Mainland hydros running hard, as a result of the recent volatility

Someone made the comment this morning about mainland hydro units running heavily in recent weeks (i.e. because of volatility), so I thought I would have a quick look.

Here’s a view of the ‘Bids & Offers’ widget in ez2view looking back the past 730 days (i.e. 2 years) to highlight a number of things:



With respect to the numbering on the image, please note the following:

0)  Not numbered on the image, but highlighted, note that:

(a)  I’ve chosen to exclude Tassie hydro in this case, as it operates with different drivers given the nature of the TAS region … hence this trend is just ‘mainland hydro’

(b)  I’ve also selected to show every 5-minute ‘Actual’ output as the black line … which gets a bit busy over such a longer time range, but can help illustrate operational patterns

1)  We can see the recent growth in output patterns, particularly in May 2022.
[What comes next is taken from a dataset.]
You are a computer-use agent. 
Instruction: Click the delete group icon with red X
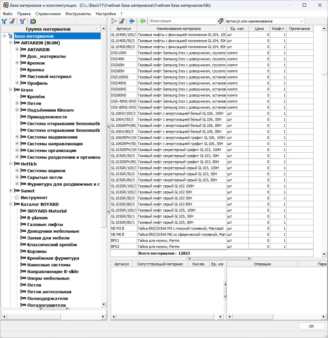[23, 21]
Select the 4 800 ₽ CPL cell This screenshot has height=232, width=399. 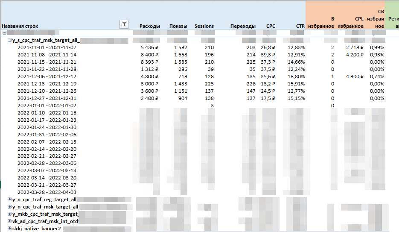click(x=355, y=76)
2)  I’ve highlighted the short-lived spike in output on Monday evening 31st January 2022 … a day Allan analysed soon afterwards here.
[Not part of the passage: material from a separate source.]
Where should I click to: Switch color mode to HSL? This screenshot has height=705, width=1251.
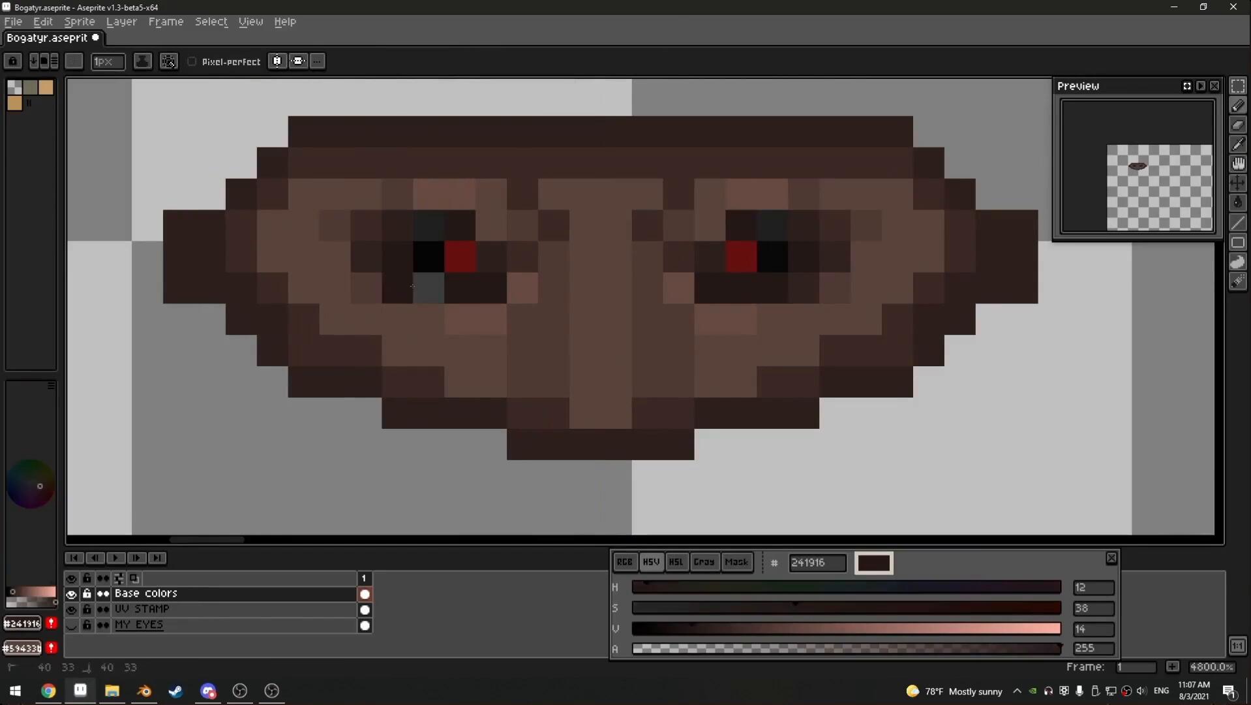pos(676,562)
3)  Apart from that short-lived spike, we see that the current ‘block of black’ for May 2022 is easily the heaviest utilisation of hydro on the mainland since July 2021.  Keen-eyed readers will see that hydro generation in May 2022 appears to be running somewhat more heavily than in May 2021.

Nothing further, at this point.

About the Author

Paul McArdle
One of three founders of Global-Roam back in 2000, Paul has been CEO of the company since that time. As an author on WattClarity, Paul's focus has been to help make the electricity market more understandable.

1 Comment on "Mainland hydros running hard, as a result of the recent volatility"

  1. Since we are low on coal capacity lately I thought that the experience during low-wind periods would be interesting. Gas probably picked up some of the slack but I expected that hydro would be the cheaper option and it seemed to be the case looking at the Aneroid Energy plots. Maybe crude compared with the analysis here but there was clearly a difference in hydro from month to month, expressed as a larger number of spikes over 60% capacity for all hydro. I appreciate the analysis is better without Tasmania.

    For some time I have wondered how long hydro would last if it is required to fill a serious gap in supply.